Recently, I ran an internal session within our UX design team, delving into motivation, what drives us to get up in the morning excited by the work ahead and what makes us not want to stop working at the end of the day. And the answer is simple and universal. We love solving problems, the more complex the better. There is something about taking a tricky problem, getting to understand it inside and out, defining it well and then discovering and designing the simplest solution to solve it. That really hooks us in!
So, to ask a UX designer what the most challenging product or feature was that they ever designed and why that was, in retrospect I’d probably shrug and say, “I haven’t designed it yet”. There is no arrogance intended in that statement because trust me, we sweat! It’s just that you forget the pain quickly and enjoy the mind-bending challenges that seem impossible to do until they’re done.
I’d say the key challenges for us are typically not with the design itself - we’ve even learned that having the real data at hand to generate feasible data visualizations is essential. Nor is it the complexity of some of the workflows we deal with, or even wrapping our heads around new technologies. It’s the softer things and skills you need to design, keeping yourself in check, managing stakeholders, learning the importance of being persuasive, being patient and compassionate in working with and for people with diverse perspectives and opinions, making sure you’re not the user you’re designing for and advocating for better experience within tight timelines. These are always the biggest challenges.

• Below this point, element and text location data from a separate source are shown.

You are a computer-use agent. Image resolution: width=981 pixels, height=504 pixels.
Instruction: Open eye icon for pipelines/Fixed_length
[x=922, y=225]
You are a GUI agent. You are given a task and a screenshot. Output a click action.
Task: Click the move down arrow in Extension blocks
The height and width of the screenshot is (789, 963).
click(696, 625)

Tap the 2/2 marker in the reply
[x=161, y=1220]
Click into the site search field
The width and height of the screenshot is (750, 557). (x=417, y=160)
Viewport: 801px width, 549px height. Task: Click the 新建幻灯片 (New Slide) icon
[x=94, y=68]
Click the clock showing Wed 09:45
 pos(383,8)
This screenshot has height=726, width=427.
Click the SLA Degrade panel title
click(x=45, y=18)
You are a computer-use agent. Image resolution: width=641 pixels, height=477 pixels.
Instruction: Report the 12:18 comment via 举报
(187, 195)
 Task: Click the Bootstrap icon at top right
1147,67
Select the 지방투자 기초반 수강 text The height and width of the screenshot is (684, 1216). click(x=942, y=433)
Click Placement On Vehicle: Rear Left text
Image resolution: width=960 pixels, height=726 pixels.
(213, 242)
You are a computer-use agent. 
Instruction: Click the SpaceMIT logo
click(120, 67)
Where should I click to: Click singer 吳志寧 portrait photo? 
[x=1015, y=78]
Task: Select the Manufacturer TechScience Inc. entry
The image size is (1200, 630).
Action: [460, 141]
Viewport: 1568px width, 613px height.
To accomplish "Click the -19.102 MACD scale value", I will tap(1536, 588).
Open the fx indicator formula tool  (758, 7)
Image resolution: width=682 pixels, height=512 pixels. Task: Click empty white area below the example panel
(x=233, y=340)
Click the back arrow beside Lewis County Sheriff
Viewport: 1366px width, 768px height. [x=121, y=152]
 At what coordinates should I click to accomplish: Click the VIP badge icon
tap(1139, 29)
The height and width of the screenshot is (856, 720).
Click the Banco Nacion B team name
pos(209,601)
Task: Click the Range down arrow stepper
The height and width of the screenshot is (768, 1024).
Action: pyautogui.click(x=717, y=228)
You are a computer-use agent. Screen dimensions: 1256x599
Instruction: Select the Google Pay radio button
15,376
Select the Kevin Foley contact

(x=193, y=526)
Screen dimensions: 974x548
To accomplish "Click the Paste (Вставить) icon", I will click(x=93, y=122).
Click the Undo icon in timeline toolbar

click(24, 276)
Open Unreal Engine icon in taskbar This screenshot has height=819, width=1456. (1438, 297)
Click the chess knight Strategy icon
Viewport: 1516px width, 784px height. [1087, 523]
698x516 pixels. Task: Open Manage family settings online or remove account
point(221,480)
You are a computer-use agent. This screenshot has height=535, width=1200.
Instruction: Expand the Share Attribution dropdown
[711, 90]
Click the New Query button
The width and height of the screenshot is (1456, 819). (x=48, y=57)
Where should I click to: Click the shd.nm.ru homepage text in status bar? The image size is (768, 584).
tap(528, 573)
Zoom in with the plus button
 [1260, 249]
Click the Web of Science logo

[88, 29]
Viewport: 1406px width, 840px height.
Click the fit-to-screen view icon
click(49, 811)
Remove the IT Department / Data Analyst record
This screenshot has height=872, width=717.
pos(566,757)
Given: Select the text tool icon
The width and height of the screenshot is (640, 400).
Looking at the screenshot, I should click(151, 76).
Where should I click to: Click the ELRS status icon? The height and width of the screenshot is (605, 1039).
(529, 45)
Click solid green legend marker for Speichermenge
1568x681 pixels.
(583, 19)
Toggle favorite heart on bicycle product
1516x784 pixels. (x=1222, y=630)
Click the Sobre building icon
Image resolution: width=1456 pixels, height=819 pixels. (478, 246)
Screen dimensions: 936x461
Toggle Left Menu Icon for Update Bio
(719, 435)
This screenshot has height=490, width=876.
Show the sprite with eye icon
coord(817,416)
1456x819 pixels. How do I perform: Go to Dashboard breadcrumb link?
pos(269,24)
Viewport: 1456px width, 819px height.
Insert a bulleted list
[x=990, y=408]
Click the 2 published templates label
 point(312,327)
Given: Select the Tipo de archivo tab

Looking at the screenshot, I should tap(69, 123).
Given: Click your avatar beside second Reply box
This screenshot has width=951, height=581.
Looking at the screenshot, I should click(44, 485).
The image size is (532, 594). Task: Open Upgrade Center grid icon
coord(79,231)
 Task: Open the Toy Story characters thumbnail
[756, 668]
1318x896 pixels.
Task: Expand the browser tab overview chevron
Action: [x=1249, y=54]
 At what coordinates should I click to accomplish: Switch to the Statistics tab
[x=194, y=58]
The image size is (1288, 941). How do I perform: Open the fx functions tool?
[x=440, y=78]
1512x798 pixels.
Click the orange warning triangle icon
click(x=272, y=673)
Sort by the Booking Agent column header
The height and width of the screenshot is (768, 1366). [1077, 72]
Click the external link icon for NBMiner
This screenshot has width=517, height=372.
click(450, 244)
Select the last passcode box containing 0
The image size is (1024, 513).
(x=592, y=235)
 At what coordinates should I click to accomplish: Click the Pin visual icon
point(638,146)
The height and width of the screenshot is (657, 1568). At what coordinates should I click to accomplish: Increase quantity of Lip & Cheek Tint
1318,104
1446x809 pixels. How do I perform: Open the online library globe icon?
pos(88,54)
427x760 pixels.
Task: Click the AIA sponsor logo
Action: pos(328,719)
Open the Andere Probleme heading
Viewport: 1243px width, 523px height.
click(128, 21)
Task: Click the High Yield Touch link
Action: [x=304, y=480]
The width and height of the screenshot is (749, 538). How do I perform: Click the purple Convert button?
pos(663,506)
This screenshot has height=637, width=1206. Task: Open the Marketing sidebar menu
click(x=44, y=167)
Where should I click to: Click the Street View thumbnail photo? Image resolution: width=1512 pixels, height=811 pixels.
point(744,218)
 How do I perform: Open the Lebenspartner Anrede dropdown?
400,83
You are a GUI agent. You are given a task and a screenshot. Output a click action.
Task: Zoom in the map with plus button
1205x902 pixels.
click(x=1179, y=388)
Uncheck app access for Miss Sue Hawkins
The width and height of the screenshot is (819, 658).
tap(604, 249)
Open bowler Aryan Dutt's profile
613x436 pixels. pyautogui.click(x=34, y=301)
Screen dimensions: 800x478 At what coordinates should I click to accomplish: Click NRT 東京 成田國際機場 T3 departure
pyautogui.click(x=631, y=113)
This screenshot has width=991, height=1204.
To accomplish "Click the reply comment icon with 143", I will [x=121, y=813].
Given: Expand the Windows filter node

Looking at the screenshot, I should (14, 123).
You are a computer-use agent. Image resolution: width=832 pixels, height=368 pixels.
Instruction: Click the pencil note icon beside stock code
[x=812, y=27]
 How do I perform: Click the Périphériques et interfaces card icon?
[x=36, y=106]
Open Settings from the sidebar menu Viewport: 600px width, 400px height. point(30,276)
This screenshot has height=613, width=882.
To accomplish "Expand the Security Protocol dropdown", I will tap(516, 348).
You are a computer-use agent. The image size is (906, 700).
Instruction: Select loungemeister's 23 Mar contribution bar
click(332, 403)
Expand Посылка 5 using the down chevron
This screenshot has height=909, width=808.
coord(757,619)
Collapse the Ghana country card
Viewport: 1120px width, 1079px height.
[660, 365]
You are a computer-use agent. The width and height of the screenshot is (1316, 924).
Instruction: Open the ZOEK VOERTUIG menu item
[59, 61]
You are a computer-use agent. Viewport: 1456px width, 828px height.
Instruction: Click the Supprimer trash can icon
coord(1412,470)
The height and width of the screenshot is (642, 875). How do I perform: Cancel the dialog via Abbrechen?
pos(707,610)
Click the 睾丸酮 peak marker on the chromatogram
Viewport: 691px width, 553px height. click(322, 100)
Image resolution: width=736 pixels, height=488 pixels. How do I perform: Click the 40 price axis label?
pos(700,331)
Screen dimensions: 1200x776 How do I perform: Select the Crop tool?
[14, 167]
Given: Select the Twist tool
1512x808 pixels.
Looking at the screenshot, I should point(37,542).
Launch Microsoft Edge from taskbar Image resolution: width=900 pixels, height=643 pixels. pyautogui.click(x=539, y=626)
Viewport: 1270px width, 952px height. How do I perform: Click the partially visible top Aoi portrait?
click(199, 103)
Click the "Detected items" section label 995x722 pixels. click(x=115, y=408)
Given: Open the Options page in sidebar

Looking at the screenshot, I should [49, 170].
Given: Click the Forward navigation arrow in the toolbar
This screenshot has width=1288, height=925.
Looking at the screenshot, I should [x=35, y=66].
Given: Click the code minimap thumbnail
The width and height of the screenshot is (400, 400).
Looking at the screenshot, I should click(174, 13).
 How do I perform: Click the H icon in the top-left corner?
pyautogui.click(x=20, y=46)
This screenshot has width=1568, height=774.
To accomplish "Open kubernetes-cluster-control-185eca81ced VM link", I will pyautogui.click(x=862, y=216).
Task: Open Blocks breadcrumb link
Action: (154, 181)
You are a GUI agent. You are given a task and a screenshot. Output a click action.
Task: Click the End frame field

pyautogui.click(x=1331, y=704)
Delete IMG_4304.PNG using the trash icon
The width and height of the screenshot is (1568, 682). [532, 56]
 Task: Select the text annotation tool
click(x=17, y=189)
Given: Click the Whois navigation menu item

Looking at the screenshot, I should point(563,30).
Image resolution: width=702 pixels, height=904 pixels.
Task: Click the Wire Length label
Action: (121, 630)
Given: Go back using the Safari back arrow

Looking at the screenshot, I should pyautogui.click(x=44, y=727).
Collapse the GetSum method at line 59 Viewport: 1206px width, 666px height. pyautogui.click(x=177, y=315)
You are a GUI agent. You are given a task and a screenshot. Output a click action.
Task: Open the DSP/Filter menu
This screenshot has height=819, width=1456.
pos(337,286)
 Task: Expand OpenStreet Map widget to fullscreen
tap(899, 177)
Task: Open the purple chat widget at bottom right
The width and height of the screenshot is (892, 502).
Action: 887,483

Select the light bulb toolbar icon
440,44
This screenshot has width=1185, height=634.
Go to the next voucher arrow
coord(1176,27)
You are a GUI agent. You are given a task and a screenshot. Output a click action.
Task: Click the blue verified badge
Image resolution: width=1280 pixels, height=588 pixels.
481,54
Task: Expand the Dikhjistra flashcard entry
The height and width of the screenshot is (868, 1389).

How does Bottomline Technologies ensure that the user experience is consistent and seamless across all touchpoints?
We’ve developed a bespoke internal design system, which houses our UX/UI and design standards and foundations, intended to manage design and development at scale by using reusable components and patterns. These standards manage our user interface elements from desktop apps through to native mobile. The design system has been adopted in each product line across the business, which ensures consistency.
We regularly converge as a UX design group with UI engineering to evaluate new components, patterns and blueprints and keep in check with one another. We also work closely with the creative and marketing teams to ensure we’re in sync, not only on brand but also on our go-to-market strategy and value propositions. In short, a lot of collaboration, communication and developing partnerships around the business get us to where we need to be. And there is always work to do.
How does Bottomline stand out as an innovative player in the fintech industry and how do you see your services evolving in the future?
You can probably gather from my previous answers that we have innovative solutions in many different areas catering to more than one audience. That makes us unique. And although we’re a well-established firm with over 30 years of heritage, we work in a constantly changing financial and technology landscape. A landscape where companies cannot afford to stand still, and innovation is at the heart of competitive advantage – and that applies to us as well as the banks and businesses we serve.
For me, our evolution will be in creating the best user experiences for our networks, platforms and overlay services. We are obsessively focused on delighting our customers whether they’re banks or corporates.
Best of luck to Kellie White and Bottomline Technologies!